● Your objective: The answer must consist of every record below, reproduced exactly.

● Source information:
+++

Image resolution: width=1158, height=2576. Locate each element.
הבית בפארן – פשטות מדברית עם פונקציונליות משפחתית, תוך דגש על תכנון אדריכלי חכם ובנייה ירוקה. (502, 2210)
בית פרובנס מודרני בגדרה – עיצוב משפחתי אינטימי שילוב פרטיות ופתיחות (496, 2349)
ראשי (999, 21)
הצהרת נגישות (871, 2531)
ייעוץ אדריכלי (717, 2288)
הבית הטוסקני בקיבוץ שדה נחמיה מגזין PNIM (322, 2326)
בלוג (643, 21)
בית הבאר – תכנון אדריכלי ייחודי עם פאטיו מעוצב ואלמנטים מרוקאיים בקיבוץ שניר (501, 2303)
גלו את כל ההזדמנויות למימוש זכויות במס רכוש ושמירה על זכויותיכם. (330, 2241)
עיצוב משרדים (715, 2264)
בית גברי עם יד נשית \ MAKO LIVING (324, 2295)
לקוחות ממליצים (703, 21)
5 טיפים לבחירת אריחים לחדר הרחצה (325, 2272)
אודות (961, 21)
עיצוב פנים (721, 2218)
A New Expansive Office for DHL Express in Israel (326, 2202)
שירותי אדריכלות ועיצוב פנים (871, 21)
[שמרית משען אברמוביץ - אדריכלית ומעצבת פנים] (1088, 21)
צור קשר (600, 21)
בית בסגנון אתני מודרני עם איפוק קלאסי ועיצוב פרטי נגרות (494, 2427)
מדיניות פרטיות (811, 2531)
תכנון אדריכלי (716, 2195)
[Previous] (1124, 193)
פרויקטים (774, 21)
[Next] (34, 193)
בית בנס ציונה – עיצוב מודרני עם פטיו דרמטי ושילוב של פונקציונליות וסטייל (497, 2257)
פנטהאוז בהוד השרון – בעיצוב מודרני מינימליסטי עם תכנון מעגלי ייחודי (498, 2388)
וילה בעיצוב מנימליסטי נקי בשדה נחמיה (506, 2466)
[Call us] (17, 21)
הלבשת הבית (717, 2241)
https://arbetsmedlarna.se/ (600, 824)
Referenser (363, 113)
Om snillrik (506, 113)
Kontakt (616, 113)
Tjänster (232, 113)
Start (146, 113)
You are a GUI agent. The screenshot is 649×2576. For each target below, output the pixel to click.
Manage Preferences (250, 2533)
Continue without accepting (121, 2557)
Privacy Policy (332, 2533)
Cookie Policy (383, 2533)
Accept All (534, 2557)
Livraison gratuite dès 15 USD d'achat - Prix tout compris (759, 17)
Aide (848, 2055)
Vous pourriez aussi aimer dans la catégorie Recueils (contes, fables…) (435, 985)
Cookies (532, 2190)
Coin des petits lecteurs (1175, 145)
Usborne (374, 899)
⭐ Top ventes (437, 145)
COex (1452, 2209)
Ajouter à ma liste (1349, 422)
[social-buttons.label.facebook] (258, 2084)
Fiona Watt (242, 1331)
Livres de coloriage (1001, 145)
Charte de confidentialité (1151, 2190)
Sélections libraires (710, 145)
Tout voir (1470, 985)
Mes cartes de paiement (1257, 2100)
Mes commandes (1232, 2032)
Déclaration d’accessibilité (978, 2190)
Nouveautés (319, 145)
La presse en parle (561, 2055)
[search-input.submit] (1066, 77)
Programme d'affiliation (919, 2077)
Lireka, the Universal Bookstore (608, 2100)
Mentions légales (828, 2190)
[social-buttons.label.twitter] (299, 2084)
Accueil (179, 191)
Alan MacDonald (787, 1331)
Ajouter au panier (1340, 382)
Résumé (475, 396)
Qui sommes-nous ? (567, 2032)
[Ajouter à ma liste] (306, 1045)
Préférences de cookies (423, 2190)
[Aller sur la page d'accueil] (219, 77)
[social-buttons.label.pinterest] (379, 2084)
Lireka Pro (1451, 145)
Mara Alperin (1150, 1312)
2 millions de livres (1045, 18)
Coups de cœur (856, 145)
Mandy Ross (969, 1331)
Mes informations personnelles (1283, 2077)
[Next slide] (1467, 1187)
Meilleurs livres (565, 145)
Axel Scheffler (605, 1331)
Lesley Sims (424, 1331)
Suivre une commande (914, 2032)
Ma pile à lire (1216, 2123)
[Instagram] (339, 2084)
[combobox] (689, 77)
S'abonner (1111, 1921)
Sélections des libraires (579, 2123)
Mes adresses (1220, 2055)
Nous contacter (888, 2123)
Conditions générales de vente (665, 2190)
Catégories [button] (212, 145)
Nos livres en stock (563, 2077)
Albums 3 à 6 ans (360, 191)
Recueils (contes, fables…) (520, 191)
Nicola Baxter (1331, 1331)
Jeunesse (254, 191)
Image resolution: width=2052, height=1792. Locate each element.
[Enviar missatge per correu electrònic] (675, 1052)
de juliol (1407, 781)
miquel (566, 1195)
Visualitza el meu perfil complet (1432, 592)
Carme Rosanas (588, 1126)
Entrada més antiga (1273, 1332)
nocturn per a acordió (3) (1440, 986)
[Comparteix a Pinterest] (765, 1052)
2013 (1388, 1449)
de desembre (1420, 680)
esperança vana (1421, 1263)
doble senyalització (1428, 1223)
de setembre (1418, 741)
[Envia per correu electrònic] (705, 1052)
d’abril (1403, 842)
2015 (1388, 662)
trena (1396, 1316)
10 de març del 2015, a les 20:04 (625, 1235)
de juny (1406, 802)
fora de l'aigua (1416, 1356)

+++

● Task output:
Image resolution: width=1158, height=2576. Locate each element.
הבית בפארן – פשטות מדברית עם פונקציונליות משפחתית, תוך דגש על תכנון אדריכלי חכם ובנייה ירוקה. (502, 2210)
בית פרובנס מודרני בגדרה – עיצוב משפחתי אינטימי שילוב פרטיות ופתיחות (496, 2349)
ראשי (999, 21)
הצהרת נגישות (871, 2531)
ייעוץ אדריכלי (717, 2288)
הבית הטוסקני בקיבוץ שדה נחמיה מגזין PNIM (322, 2326)
בלוג (643, 21)
בית הבאר – תכנון אדריכלי ייחודי עם פאטיו מעוצב ואלמנטים מרוקאיים בקיבוץ שניר (501, 2303)
גלו את כל ההזדמנויות למימוש זכויות במס רכוש ושמירה על זכויותיכם. (330, 2241)
עיצוב משרדים (715, 2264)
בית גברי עם יד נשית \ MAKO LIVING (324, 2295)
לקוחות ממליצים (703, 21)
5 טיפים לבחירת אריחים לחדר הרחצה (325, 2272)
אודות (961, 21)
עיצוב פנים (721, 2218)
A New Expansive Office for DHL Express in Israel (326, 2202)
שירותי אדריכלות ועיצוב פנים (871, 21)
[שמרית משען אברמוביץ - אדריכלית ומעצבת פנים] (1088, 21)
צור קשר (600, 21)
בית בסגנון אתני מודרני עם איפוק קלאסי ועיצוב פרטי נגרות (494, 2427)
מדיניות פרטיות (811, 2531)
תכנון אדריכלי (716, 2195)
[Previous] (1124, 193)
פרויקטים (774, 21)
[Next] (34, 193)
בית בנס ציונה – עיצוב מודרני עם פטיו דרמטי ושילוב של פונקציונליות וסטייל (497, 2257)
פנטהאוז בהוד השרון – בעיצוב מודרני מינימליסטי עם תכנון מעגלי ייחודי (498, 2388)
וילה בעיצוב מנימליסטי נקי בשדה נחמיה (506, 2466)
[Call us] (17, 21)
הלבשת הבית (717, 2241)
https://arbetsmedlarna.se/ (600, 824)
Referenser (363, 113)
Om snillrik (506, 113)
Kontakt (616, 113)
Tjänster (232, 113)
Start (146, 113)
You are a GUI agent. The screenshot is 649×2576. For each target below, output the pixel to click.
Manage Preferences (250, 2533)
Continue without accepting (121, 2557)
Privacy Policy (332, 2533)
Cookie Policy (383, 2533)
Accept All (534, 2557)
Livraison gratuite dès 15 USD d'achat - Prix tout compris (759, 17)
Aide (848, 2055)
Vous pourriez aussi aimer dans la catégorie Recueils (contes, fables…) (435, 985)
Cookies (532, 2190)
Coin des petits lecteurs (1175, 145)
Usborne (374, 899)
⭐ Top ventes (437, 145)
COex (1452, 2209)
Ajouter à ma liste (1349, 422)
[social-buttons.label.facebook] (258, 2084)
Fiona Watt (242, 1331)
Livres de coloriage (1001, 145)
Charte de confidentialité (1151, 2190)
Sélections libraires (710, 145)
Tout voir (1470, 985)
Mes cartes de paiement (1257, 2100)
Mes commandes (1232, 2032)
Déclaration d’accessibilité (978, 2190)
Nouveautés (319, 145)
La presse en parle (561, 2055)
[search-input.submit] (1066, 77)
Programme d'affiliation (919, 2077)
Lireka, the Universal Bookstore (608, 2100)
Mentions légales (828, 2190)
[social-buttons.label.twitter] (299, 2084)
Accueil (179, 191)
Alan MacDonald (787, 1331)
Ajouter au panier (1340, 382)
Résumé (475, 396)
Qui sommes-nous ? (567, 2032)
[Ajouter à ma liste] (306, 1045)
Préférences de cookies (423, 2190)
[Aller sur la page d'accueil] (219, 77)
[social-buttons.label.pinterest] (379, 2084)
Lireka Pro (1451, 145)
Mara Alperin (1150, 1312)
2 millions de livres (1045, 18)
Coups de cœur (856, 145)
Mandy Ross (969, 1331)
Mes informations personnelles (1283, 2077)
[Next slide] (1467, 1187)
Meilleurs livres (565, 145)
Axel Scheffler (605, 1331)
Lesley Sims (424, 1331)
Suivre une commande (914, 2032)
Ma pile à lire (1216, 2123)
[Instagram] (339, 2084)
[combobox] (689, 77)
S'abonner (1111, 1921)
Sélections des libraires (579, 2123)
Mes adresses (1220, 2055)
Nous contacter (888, 2123)
Conditions générales de vente (665, 2190)
Catégories [button] (212, 145)
Nos livres en stock (563, 2077)
Albums 3 à 6 ans (360, 191)
Recueils (contes, fables…) (520, 191)
Nicola Baxter (1331, 1331)
Jeunesse (254, 191)
Image resolution: width=2052, height=1792. Locate each element.
[Enviar missatge per correu electrònic] (675, 1052)
de juliol (1407, 781)
miquel (566, 1195)
Visualitza el meu perfil complet (1432, 592)
Carme Rosanas (588, 1126)
Entrada més antiga (1273, 1332)
nocturn per a acordió (3) (1440, 986)
[Comparteix a Pinterest] (765, 1052)
2013 (1388, 1449)
de desembre (1420, 680)
esperança vana (1421, 1263)
doble senyalització (1428, 1223)
de setembre (1418, 741)
[Envia per correu electrònic] (705, 1052)
d’abril (1403, 842)
2015 (1388, 662)
trena (1396, 1316)
10 de març del 2015, a les 20:04 (625, 1235)
de juny (1406, 802)
fora de l'aigua (1416, 1356)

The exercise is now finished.